METHODS AND RESULTS:
In order to better understand its digestion and metabolism in humans, the interaction between Ligupurpuroside A and pepsin has been investigated by fluorescence spectra, UV-vis absorption spectra and synchronous fluorescence spectra along with molecular docking method. The fluorescence experiments indicate that Ligupurpuroside A can effectively quench the intrinsic fluorescence of pepsin through a combined quenching way at the low concentration of Ligupurpuroside A, and a static quenching procedure at the high concentration. The binding constant, binding sites of Ligupurpuroside A with pepsin have been calculated. The thermodynamic analysis suggests that non-covalent reactions, including electrostatic force, hydrophobic interaction and hydrogen bond are the main forces stabilizing the complex. According to the Förster's non-radiation energy transfer theory, the binding distance between pepsin and Ligupurpuroside A was calculated to be 3.15 nm, which implies that energy transfer occurs between pepsin and Ligupurpuroside A.
CONCLUSIONS:
Conformation change of pepsin was observed from UV-vis absorption spectra and synchronous fluorescence spectra under experimental conditions. In addition, all these experimental results have been validated by the protein-ligand docking studies which show that Ligupurpuroside A is located in the cleft between the domains of pepsin.

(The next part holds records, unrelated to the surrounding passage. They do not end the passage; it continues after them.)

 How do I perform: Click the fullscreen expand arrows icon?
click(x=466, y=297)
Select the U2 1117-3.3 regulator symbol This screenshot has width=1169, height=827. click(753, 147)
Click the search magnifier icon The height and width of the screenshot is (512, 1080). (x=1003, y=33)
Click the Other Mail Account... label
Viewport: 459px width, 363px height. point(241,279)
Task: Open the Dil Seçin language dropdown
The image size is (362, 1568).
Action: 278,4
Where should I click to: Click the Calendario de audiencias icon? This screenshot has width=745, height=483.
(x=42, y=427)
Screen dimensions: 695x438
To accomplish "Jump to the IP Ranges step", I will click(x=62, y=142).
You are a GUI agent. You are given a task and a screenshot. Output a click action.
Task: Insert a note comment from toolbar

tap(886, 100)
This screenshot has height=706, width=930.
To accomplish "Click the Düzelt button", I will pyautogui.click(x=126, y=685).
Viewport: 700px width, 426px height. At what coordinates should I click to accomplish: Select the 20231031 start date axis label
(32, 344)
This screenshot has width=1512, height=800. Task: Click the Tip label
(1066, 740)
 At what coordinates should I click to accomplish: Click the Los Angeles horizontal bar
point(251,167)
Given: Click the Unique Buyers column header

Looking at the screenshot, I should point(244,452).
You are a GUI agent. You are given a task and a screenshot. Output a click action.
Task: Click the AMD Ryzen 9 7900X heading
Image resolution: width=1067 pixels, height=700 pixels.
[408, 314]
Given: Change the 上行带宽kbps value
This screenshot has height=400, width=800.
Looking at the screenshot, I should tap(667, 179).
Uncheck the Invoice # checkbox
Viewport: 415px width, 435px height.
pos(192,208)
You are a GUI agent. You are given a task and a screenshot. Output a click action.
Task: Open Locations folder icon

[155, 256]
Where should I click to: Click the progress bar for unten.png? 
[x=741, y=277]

J Nat Prod. 2003 Jun;66(6):851-4.
Antioxidative glycosides from the leaves of Ligustrum robustum.[Pubmed:
12828473]
METHODS AND RESULTS:
Phytochemical investigation of the ethanol extract of the leaves of Ligustrum robustum, monitored by a bioassay involving the hemolysis of red blood cells induced by 2,2'-azo-bis(2-amidinopropane) dihydrochloride, led to the isolation of three new glycosides, ligurobustosides M (1), N (2), and O (3), along with 10 known ones, osmanthuside B (4), osmanthuside B6 (5), acteoside (6), Ligupurpuroside A (7), ligupurpuroside B (8), ligurobustoside C (9), ligurobustoside E (10), ligurobustoside I (11), cosmosiin (12), and rhoifolin (13). The structures of the new compounds were elucidated by spectroscopic methods.
CONCLUSIONS:
Seven of the glycosides showed stronger antioxidant effects than the standard, trolox.